I got to demo a Zelocity Pure Contact that belongs to a friend...soon after I had to get one of my own. This device uses radar to read 12' of the balls path and using the ball trajectory info and its speed it VERY accurately spits back ball speed (which you CAN easily convert to head speed) and estimated carry distance. The estimated carry distances are scary correct in my experience.

On one of the courses I play, from the tips, there is a 225yard forced carry over water. My average drive on this hole winds up about 285 but I always felt nervous because of the carry. After a few sessions with the Zelocity, and seeing how accurate it was, especially in my iron play, it helped me to remove alot of trepidation with this tee shot. Using the Zelocity I KNOW I carry my driver on average 247yds with a nice easy smooth controlled swing. Having that number and the faith that its correct...these forced carries that used to really mess with my head are a non-issue now.

So while I will agree that total distance with a drive is somewhat unimportant, in certain situations, knowing your carry distance with all your clubs is vital information to have...especially when you are wrenching down that single digit handicap.


----------



## 300Yards (Jan 23, 2007)

I HAVE TO HAVE ONE OF THOSE!!! What's the price? I didn't see it on the page. Thanks for locating me a new toy, toad!


----------



## King (Apr 24, 2007)

nice. im also looking into it.

so how does one convert ball speed into clubhead speed? and distance?


----------



## Toad (Apr 19, 2007)

300Yards said:


> I HAVE TO HAVE ONE OF THOSE!!! What's the price? I didn't see it on the page. Thanks for locating me a new toy, toad!

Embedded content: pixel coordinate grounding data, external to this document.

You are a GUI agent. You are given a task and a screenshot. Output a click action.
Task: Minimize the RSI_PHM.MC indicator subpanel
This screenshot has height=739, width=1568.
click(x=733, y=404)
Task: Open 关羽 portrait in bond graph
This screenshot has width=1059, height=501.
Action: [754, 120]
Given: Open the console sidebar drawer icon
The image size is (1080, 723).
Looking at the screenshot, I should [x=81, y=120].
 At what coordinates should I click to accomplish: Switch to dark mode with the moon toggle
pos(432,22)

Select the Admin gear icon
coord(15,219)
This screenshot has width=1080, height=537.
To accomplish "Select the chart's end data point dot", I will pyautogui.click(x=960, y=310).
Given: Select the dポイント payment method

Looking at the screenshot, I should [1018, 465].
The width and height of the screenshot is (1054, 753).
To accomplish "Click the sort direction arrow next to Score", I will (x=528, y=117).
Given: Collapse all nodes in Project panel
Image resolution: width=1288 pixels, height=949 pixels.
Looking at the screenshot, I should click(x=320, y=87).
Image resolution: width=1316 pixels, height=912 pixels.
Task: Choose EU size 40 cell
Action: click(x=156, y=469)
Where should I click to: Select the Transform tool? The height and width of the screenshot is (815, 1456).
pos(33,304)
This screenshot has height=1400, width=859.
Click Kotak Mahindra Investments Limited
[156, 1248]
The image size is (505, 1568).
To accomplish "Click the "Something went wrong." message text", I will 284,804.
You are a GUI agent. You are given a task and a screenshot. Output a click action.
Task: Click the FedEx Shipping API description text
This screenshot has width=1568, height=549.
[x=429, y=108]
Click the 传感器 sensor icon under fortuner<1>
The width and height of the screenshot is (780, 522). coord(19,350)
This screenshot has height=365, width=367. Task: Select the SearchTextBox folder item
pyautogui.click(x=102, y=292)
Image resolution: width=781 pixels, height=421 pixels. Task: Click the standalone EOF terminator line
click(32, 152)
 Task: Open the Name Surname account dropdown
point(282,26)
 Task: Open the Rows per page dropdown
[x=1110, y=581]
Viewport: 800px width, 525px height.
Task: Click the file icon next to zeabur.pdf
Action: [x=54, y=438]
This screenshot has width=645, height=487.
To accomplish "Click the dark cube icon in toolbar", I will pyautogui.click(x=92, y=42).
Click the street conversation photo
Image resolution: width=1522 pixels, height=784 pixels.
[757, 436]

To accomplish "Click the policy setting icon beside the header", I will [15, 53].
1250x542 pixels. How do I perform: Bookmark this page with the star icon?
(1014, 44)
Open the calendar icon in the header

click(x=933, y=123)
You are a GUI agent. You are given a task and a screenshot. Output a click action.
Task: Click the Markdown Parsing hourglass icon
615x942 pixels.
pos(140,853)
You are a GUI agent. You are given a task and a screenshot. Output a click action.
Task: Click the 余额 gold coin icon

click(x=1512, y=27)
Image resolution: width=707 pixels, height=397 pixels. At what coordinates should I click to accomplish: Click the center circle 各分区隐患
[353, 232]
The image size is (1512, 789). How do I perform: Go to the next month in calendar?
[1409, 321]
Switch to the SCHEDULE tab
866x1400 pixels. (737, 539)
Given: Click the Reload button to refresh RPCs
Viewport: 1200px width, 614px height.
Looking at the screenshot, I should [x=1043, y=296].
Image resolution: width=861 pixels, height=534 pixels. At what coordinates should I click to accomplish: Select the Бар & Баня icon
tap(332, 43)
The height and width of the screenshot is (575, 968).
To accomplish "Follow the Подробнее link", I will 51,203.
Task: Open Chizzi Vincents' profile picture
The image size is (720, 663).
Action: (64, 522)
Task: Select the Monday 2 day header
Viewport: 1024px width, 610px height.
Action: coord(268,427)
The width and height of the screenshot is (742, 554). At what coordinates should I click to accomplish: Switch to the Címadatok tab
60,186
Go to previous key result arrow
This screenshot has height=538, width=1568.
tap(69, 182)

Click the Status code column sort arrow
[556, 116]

Its hella nice to have. Sure takes alot of the grunt work out of dialing in your yardages. The unit is 299.95...and can be had here.

Zelocity PureContact Golf Performance Monitor


----------



## Toad (Apr 19, 2007)

King said:


> nice. im also looking into it.
> 
> so how does one convert ball speed into clubhead speed? and distance?


Well the unit will show ball speed and carry distance. As to the carry distance...thats really what this unit does. Using on-board radar it reads ball speed and trajectory of the ball in flight and computes carry. Like I said...its VERY accurate in my experience. As to the conversion to club head speed...I know there is a fairly simple therom you can use...but I am having trouble locating it. However, the Pure Contact comes with a little laminate chart that has ball speed and corresponding club head speed.

This thing isnt a launch monitor...but for a lil box you can stash in your bag...man alive is it handy.


----------



## King (Apr 24, 2007)

nice.

finally something i can get my dad to give me money for. because he will use it too


----------